Work to be completed:
List every publisher named in parentheses in the book roundup below.

━━ Document extract ━━

Caitlin Mullen, Please See Us (Gallery)
Finally, the Atlantic City mystery we’ve all been waiting for! After all, the murders didn’t end with Boardwalk Empire. In Caitlin Mullen’s slow-burn debut, two women bond intensely over one summer in the gambling haven. One has been having visions she thinks are linked to the murders happening all over town, and the other might just have the know how to connect the dots and stop a killer.—MO
William Boyle, City of Margins (Pegasus)
In the last few years Boyle has quietly proven he can take on any number of kinds of crime fiction, from a screwball farce to a hardboiled noir to a heartfelt examination of lonely people whose lives cross. His territory is Brooklyn, but not the borough of Williamsburg tourists and Brooklyn Heights millionaires: his characters live modestly in places like Gravesend, away from the gentrifiers out by Coney Island. In City of Margins, Boyle again taps his knack for creating a world full of characters on the make or about to get taken in by the ecosystem of noir.—LL
Charlotte Duckworth, Unfollow Me (Crooked Lane)
Charlotte Duckworth’s timely new psychological thriller promises to delve into the dark side of internet fame. When a popular mom-blogger-turned-influencer and her many accounts vanish overnight, it’s up to her devoted (some might say “obsessed”) fans to uncover the truth.—MO
Helen Monks Takhar, Precious You (Random House)
Okay, so we work at an online magazine, and we like to read books about other people at magazines. That doesn’t mean that murder mysteries about people working at magazines aren’t also very good, and Precious You promises to be one of the best! Generations clash when a millennial intern with ideas of her own gets hired to work under an old-school editor. Is the intern trying to replace the editor, or is the editor just jealous of the intern’s youth? You’ll have to read it (and so will we) to find out.—MO
Clarissa Goenawan, The Perfect World of Miwako Sumida (Soho)

━━━
━━ Extracted information ━━

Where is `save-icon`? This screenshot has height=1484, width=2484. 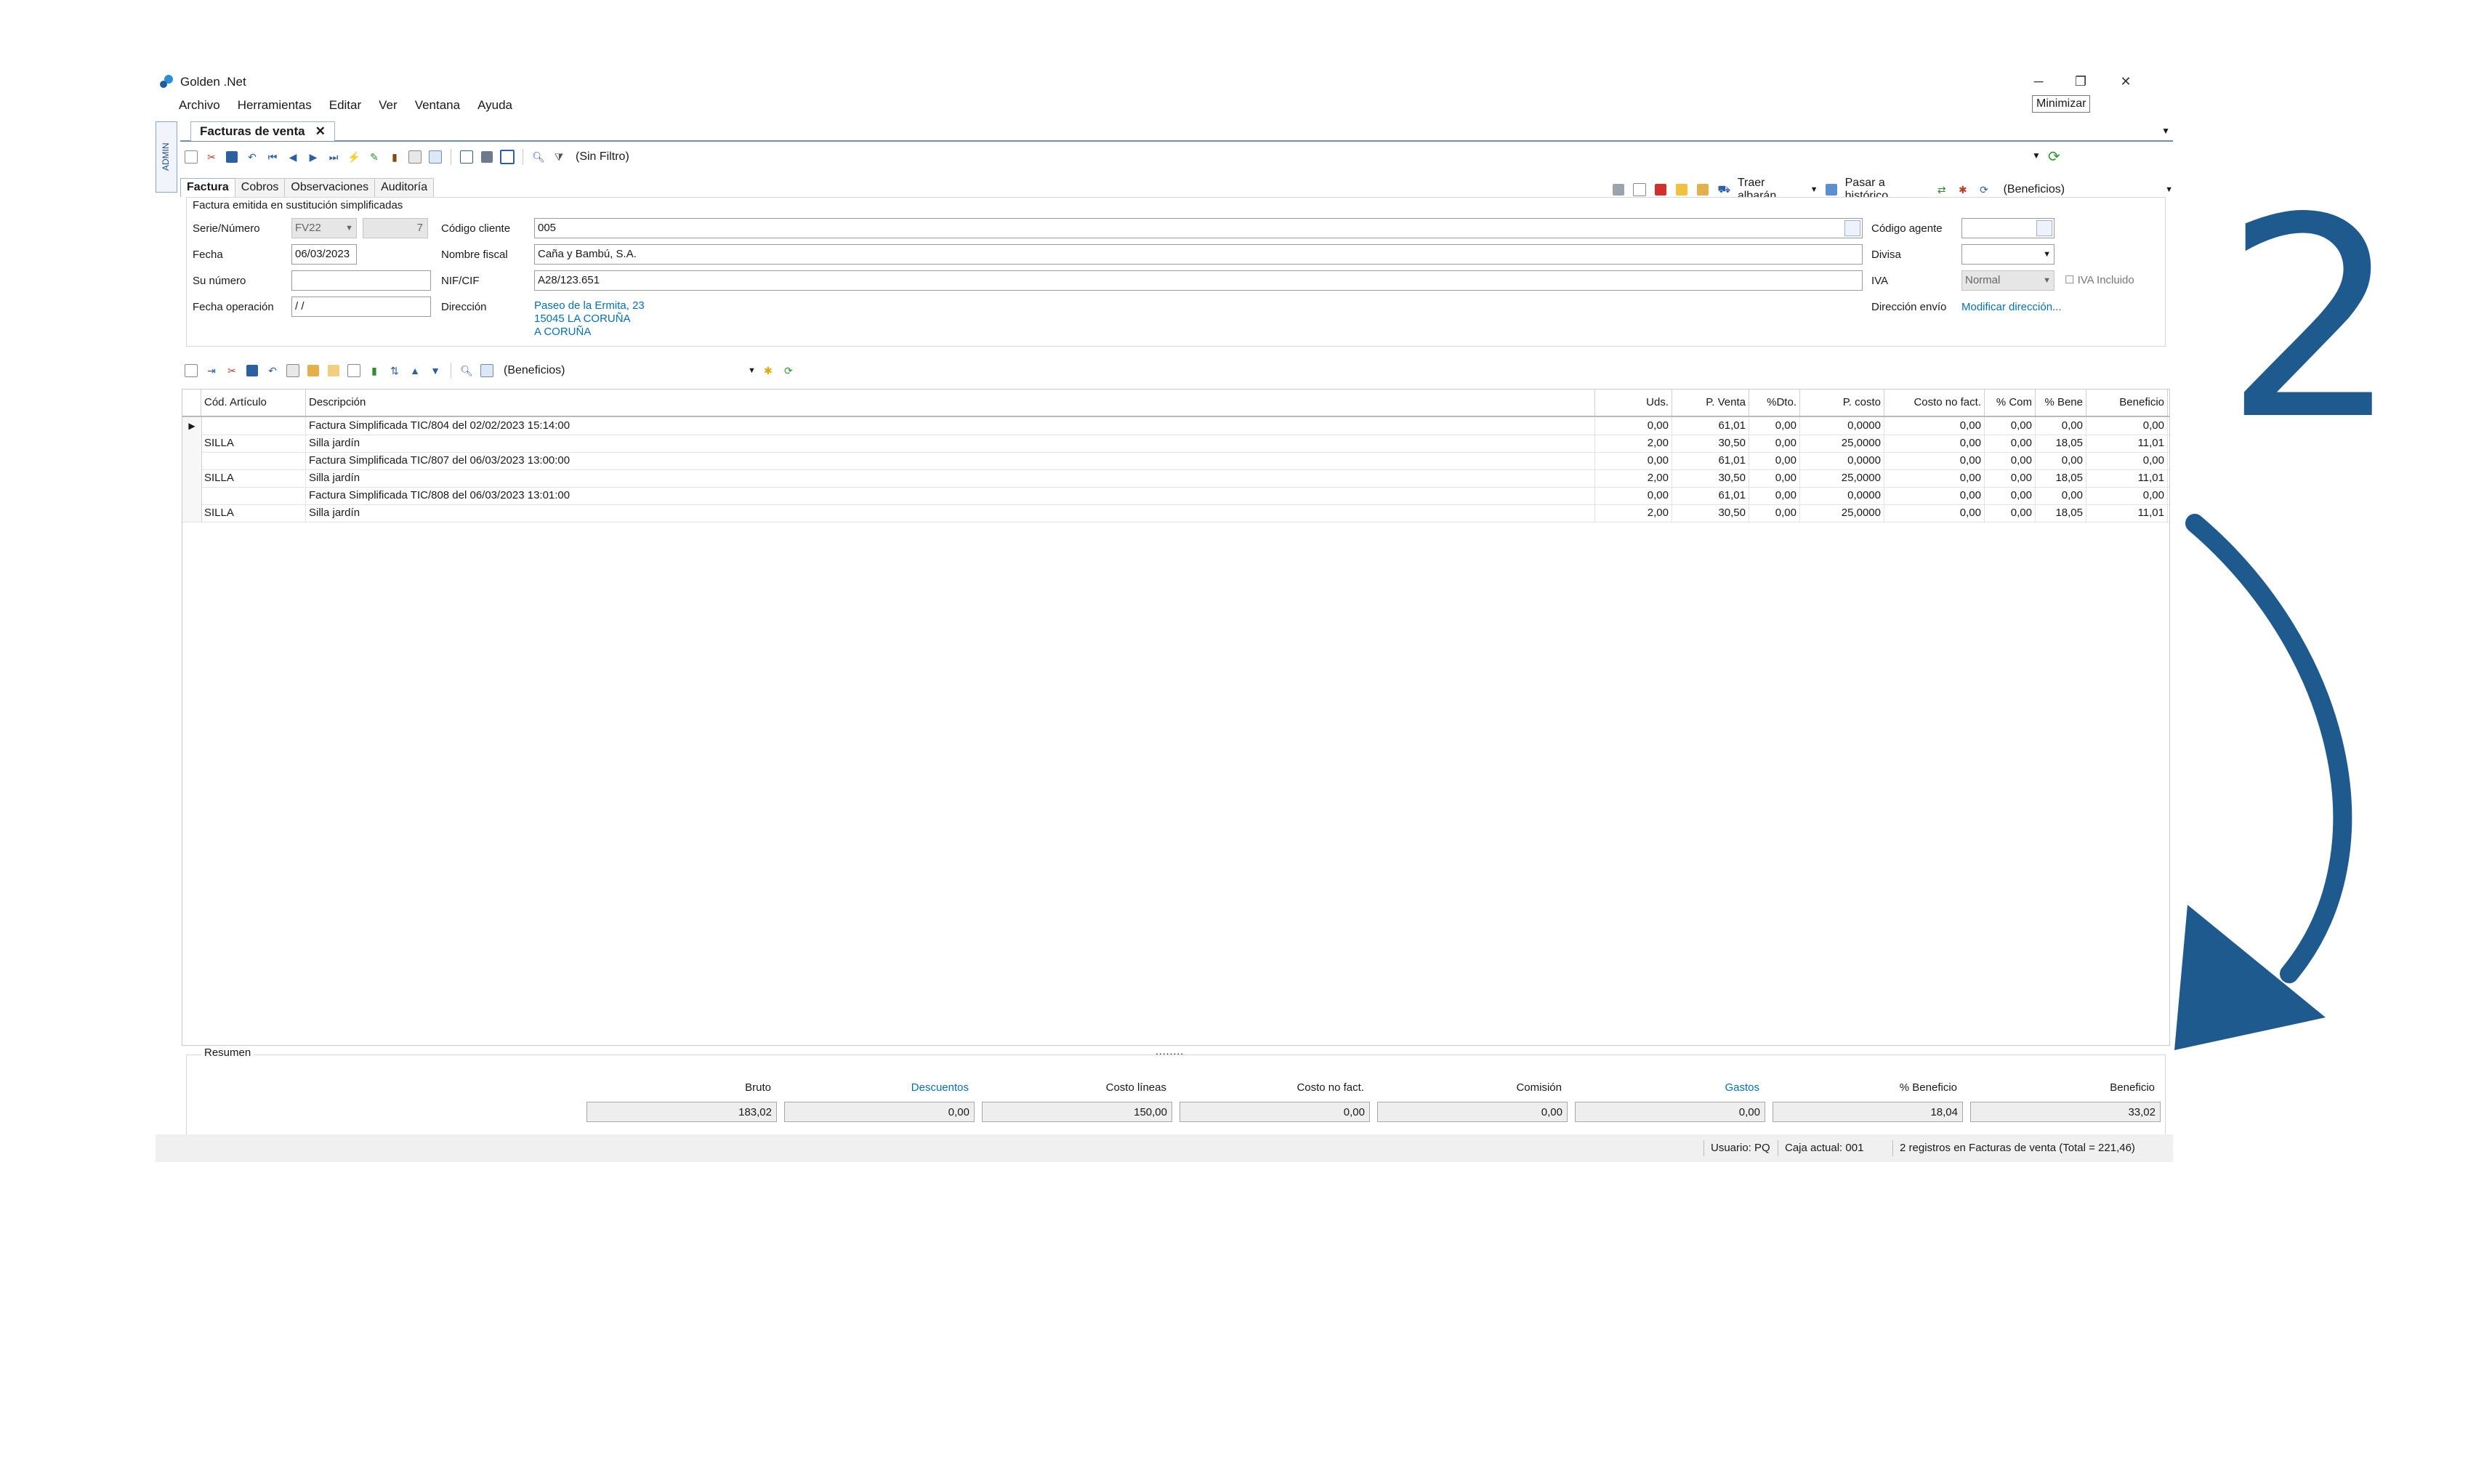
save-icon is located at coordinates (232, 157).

━━━
━━ Extracted information ━━

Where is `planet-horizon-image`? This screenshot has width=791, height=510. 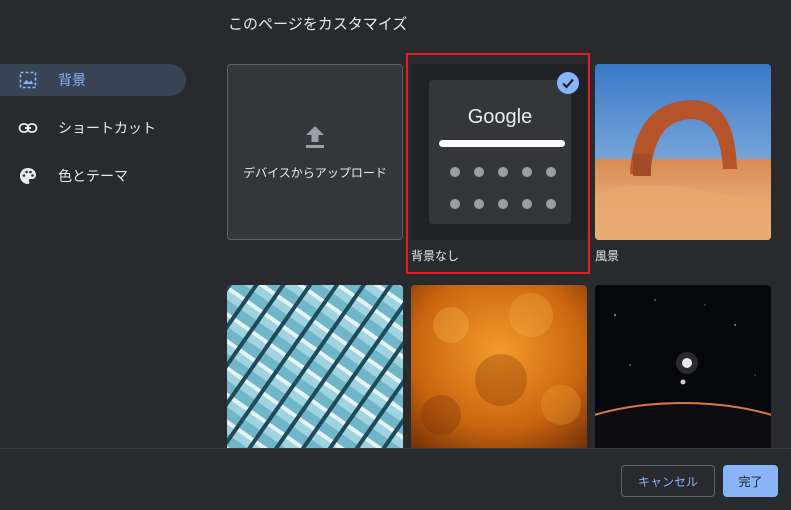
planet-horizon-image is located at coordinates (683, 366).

━━━

Answer space:
Gallery, Pegasus, Crooked Lane, Random House, Soho